----- TEXTO
4 Tensões Constitucionais e Éticas na Nova Legislação

O questionamento legal apresentado na ADI 7875 levanta questões fundamentais sobre a constitucionalidade da Lei 14.874/2024, destacando vários pontos de tensão com o quadro constitucional brasileiro, o ordenamento jurídico do SUS e as tradições éticas.

4.1 Violação do Direito Fundamental à Saúde

A nova lei potencialmente viola a garantia constitucional da saúde como direito social fundamental estabelecido no Artigo 196 da Constituição Federal, que afirma que “a saúde é direito de todos e dever do Estado”. Ao restringir o acesso ao tratamento contínuo para participantes de pesquisa—indivíduos que assumem riscos para o benefício científico coletivo—a legislação falha em cumprir o dever do Estado de proteger este direito de forma abrangente. Esta abordagem contradiz o princípio constitucional da dignidade humana (Artigo 1º, III) e o regime de proteção de direitos sociais, potencialmente criando o que a SBB caracteriza como um “retrocesso social e violação do direito fundamental à saúde”.

A legislação também parece conflitar com os parâmetros estabelecidos pelo STF para o fornecimento judicial de medicamentos não incluídos nas listas do SUS, que exigem comprovação de incapacidade financeira, indispensabilidade clínica e eficácia baseada em evidências. Ao limitar o acesso ao tratamento pós-estudo, a lei pode estar empurrando participantes para a judicialização sem garantir resultados favoráveis, uma vez que os requisitos rigorosos estabelecidos no Tema 6 de Repercussão Geral do STF ainda se aplicariam. Isto cria uma dupla vulnerabilidade para participantes de pesquisa: primeiro ao remover o direito automático ao tratamento contínuo, e segundo ao potencialmente torná-los inelegíveis para medicação através de meios judiciais devido aos critérios rigorosos.
----------
----- DADOS REGISTRADOS
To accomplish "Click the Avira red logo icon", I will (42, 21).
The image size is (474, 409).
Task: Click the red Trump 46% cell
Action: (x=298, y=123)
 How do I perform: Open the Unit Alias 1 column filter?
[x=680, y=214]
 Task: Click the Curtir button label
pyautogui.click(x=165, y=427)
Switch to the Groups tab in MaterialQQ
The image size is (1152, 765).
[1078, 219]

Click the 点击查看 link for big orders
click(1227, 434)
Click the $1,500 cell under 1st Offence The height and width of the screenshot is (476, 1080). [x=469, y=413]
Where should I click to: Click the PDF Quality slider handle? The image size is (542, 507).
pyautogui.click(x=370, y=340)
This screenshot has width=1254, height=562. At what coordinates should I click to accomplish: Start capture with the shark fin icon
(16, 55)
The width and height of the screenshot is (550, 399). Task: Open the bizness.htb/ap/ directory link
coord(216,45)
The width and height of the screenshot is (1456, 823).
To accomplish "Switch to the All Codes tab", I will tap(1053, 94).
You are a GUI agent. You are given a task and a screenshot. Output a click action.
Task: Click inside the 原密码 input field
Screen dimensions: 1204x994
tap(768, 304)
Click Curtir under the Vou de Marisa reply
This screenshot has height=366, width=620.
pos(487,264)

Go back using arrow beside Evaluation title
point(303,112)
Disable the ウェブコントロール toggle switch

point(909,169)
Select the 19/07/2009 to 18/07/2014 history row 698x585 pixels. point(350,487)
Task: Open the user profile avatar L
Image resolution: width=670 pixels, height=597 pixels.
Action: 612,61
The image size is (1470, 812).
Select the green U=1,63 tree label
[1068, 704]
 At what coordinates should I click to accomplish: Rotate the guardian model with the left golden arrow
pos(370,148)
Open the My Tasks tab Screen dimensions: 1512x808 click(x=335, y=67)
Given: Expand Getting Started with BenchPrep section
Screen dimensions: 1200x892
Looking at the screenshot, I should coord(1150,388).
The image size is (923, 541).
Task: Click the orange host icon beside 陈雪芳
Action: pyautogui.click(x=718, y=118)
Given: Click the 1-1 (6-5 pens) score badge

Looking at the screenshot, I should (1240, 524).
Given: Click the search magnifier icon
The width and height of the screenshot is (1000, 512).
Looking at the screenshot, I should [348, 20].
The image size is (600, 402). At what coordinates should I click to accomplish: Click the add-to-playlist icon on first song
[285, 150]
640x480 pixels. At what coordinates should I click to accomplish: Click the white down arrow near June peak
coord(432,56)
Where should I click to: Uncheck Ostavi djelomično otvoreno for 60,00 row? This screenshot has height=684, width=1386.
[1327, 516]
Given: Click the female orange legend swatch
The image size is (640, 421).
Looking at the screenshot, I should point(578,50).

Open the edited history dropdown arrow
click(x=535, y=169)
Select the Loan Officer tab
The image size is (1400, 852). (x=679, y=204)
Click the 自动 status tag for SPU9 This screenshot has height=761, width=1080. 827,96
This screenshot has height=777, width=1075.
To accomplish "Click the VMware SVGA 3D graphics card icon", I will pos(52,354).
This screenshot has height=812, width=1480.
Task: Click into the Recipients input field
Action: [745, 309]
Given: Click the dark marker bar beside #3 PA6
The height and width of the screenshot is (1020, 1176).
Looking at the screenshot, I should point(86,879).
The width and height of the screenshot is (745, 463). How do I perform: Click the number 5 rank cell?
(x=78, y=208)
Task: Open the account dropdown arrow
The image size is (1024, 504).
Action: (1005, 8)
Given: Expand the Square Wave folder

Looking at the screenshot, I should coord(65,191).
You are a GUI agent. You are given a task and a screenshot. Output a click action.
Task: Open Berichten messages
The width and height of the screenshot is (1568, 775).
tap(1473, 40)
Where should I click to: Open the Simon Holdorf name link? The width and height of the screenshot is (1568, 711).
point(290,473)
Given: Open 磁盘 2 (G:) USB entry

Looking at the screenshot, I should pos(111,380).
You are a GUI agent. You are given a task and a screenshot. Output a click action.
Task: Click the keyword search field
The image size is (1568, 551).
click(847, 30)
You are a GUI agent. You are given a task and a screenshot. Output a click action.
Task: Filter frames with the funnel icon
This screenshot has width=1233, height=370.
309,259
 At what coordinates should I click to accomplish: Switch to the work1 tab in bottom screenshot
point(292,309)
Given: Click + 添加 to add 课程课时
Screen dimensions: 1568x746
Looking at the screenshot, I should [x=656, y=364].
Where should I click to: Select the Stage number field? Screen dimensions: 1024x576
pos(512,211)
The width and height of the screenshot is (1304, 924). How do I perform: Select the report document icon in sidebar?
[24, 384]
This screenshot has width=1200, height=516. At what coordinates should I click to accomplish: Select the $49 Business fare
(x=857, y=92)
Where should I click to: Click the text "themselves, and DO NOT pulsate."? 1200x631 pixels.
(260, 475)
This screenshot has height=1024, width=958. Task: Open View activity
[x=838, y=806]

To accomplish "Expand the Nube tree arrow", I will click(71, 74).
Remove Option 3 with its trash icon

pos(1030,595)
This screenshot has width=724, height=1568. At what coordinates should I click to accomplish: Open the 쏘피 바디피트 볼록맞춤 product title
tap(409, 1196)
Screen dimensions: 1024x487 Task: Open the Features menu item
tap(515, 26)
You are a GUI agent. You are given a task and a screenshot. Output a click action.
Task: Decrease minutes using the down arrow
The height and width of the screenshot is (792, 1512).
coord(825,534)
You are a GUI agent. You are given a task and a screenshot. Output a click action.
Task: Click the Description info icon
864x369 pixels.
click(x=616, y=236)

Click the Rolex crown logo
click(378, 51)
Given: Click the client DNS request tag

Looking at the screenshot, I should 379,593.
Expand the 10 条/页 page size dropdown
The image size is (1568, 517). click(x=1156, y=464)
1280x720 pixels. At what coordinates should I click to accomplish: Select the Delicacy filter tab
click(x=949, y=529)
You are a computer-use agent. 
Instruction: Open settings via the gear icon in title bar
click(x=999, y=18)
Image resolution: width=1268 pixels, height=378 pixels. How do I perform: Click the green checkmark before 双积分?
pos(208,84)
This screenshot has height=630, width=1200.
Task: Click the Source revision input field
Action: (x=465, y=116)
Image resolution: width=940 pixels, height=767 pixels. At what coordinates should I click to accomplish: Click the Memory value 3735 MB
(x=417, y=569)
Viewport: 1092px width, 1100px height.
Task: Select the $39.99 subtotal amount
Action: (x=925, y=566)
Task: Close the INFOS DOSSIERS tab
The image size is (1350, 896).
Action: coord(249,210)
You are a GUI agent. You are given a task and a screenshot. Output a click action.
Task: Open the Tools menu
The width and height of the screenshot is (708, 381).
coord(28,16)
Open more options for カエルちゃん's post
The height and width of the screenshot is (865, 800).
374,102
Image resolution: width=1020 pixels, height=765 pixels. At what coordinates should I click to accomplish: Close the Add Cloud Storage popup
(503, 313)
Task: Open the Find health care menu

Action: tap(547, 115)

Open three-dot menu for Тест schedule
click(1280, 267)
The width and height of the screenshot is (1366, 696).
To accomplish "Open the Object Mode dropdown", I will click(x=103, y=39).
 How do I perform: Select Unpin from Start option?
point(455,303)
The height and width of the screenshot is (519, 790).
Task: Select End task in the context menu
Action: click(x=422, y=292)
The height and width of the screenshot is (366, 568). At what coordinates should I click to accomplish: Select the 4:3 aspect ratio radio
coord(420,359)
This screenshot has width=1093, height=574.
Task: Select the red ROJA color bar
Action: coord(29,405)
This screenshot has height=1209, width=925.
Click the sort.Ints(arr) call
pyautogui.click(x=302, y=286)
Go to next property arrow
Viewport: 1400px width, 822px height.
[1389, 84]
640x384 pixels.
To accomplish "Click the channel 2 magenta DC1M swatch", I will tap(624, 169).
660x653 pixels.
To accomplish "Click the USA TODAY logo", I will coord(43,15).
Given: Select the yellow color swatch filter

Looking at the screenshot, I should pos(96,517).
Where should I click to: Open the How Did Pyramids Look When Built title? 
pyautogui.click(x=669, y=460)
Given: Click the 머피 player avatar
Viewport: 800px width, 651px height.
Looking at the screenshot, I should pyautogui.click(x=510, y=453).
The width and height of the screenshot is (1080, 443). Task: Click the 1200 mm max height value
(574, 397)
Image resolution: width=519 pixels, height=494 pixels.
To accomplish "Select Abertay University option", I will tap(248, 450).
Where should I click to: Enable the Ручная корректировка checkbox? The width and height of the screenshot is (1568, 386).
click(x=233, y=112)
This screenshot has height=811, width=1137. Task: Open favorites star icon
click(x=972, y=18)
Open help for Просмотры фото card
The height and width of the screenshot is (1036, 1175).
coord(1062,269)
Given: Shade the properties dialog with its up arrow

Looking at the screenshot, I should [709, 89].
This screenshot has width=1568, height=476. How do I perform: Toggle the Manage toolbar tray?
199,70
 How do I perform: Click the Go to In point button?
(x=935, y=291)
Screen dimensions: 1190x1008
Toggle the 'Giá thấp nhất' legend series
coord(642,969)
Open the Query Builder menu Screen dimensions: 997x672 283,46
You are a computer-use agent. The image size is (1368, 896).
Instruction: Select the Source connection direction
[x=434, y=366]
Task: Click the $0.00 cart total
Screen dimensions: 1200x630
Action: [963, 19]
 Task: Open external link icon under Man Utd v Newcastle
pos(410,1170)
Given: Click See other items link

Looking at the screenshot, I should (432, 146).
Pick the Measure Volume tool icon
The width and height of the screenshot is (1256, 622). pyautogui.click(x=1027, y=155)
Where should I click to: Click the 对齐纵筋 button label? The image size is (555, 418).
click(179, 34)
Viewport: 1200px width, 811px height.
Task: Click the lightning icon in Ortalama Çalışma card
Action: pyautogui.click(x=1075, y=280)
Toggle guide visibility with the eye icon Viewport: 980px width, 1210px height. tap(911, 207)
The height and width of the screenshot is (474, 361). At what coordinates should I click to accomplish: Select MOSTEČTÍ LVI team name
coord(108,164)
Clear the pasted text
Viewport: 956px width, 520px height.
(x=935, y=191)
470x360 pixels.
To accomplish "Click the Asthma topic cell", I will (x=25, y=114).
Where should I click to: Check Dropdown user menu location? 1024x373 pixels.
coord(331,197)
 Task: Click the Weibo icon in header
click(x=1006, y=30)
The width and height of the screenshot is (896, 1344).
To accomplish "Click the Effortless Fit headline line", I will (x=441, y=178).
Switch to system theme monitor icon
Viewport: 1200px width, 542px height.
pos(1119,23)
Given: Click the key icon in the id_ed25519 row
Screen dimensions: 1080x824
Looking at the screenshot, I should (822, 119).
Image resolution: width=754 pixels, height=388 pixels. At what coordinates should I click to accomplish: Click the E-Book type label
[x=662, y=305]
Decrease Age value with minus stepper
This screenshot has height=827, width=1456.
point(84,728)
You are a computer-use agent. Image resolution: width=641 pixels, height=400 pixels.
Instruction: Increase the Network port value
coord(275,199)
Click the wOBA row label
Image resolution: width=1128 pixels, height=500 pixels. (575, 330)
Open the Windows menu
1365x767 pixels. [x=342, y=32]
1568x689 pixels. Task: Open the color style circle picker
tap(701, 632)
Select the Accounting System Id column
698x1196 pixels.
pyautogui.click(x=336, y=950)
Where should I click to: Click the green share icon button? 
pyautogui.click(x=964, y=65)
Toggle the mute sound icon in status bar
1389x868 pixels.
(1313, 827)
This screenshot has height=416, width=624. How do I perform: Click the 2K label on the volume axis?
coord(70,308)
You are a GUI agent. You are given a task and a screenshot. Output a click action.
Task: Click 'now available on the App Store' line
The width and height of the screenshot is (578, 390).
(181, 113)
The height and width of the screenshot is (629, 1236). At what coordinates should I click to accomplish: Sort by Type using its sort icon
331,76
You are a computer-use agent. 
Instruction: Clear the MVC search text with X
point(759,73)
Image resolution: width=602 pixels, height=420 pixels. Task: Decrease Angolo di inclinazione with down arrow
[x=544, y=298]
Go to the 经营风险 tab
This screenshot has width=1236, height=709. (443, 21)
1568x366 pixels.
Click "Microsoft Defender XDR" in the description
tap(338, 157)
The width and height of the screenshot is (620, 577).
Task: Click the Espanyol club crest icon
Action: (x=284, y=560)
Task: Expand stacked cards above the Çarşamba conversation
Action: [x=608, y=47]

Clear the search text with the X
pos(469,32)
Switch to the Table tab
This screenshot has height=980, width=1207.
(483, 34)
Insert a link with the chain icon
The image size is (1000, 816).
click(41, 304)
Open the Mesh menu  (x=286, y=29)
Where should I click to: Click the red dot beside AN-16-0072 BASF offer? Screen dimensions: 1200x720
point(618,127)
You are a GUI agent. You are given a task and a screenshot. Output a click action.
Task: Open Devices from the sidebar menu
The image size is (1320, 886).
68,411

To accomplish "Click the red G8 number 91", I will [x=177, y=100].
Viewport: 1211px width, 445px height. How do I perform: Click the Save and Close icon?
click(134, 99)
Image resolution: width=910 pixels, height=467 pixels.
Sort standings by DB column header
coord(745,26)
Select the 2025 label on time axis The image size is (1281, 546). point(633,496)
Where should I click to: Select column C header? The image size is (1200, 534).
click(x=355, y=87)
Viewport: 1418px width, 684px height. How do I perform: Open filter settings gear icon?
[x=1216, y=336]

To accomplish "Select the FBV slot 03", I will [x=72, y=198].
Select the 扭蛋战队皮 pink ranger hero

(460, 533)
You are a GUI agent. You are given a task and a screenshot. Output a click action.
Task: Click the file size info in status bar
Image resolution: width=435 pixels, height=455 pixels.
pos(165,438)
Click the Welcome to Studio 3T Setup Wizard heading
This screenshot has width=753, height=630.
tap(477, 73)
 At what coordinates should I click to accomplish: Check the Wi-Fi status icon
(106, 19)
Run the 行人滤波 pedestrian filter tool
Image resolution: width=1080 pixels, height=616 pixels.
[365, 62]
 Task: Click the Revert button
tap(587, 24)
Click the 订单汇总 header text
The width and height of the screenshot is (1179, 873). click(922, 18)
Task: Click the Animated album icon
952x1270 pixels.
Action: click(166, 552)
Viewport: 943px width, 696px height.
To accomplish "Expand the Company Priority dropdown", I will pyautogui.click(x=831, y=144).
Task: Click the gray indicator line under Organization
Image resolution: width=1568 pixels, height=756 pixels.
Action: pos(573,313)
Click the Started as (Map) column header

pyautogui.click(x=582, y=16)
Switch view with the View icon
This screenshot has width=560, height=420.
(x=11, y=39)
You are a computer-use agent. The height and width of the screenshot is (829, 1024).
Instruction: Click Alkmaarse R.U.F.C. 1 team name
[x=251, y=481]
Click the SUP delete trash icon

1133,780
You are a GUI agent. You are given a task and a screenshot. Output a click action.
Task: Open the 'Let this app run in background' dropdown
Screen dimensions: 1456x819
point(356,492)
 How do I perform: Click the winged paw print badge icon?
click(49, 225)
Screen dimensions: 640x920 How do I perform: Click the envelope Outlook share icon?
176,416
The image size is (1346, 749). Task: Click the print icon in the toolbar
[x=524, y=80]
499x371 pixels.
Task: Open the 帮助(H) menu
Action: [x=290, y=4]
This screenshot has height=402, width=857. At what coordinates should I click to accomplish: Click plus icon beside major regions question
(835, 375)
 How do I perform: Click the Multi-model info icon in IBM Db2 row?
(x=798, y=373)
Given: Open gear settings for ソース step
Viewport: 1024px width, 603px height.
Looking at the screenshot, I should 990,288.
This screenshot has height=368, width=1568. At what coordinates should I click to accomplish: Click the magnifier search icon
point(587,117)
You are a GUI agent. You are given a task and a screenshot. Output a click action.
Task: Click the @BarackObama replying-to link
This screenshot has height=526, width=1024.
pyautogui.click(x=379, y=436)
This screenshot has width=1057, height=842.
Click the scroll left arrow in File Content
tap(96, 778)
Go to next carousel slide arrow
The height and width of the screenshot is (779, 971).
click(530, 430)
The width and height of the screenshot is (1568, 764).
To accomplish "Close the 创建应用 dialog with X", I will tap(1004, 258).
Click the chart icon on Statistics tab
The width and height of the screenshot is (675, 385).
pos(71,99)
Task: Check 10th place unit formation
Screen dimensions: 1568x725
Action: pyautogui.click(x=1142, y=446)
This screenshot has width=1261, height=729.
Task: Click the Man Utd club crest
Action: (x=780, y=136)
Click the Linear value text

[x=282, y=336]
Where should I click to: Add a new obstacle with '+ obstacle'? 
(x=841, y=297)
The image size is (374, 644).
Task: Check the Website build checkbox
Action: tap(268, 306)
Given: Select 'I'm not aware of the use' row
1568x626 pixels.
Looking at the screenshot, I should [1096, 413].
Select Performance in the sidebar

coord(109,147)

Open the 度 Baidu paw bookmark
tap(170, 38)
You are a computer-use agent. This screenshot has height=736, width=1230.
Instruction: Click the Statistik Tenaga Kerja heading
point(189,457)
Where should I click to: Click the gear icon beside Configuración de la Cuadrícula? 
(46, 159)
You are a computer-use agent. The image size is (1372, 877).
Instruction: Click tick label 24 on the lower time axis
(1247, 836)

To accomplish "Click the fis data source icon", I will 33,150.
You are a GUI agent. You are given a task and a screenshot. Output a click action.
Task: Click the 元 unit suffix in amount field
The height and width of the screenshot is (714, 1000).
----------
__OBJETIVO DA TAREFA__
Você pode reproduzir, sem nenhuma alteração, o trecho do texto sobre a Lei 14.874/2024 que vai de "4 Tensões Constitucionais" até "as tradições éticas."?

__RESULTADO DO EXERCÍCIO__
4 Tensões Constitucionais e Éticas na Nova Legislação

O questionamento legal apresentado na ADI 7875 levanta questões fundamentais sobre a constitucionalidade da Lei 14.874/2024, destacando vários pontos de tensão com o quadro constitucional brasileiro, o ordenamento jurídico do SUS e as tradições éticas.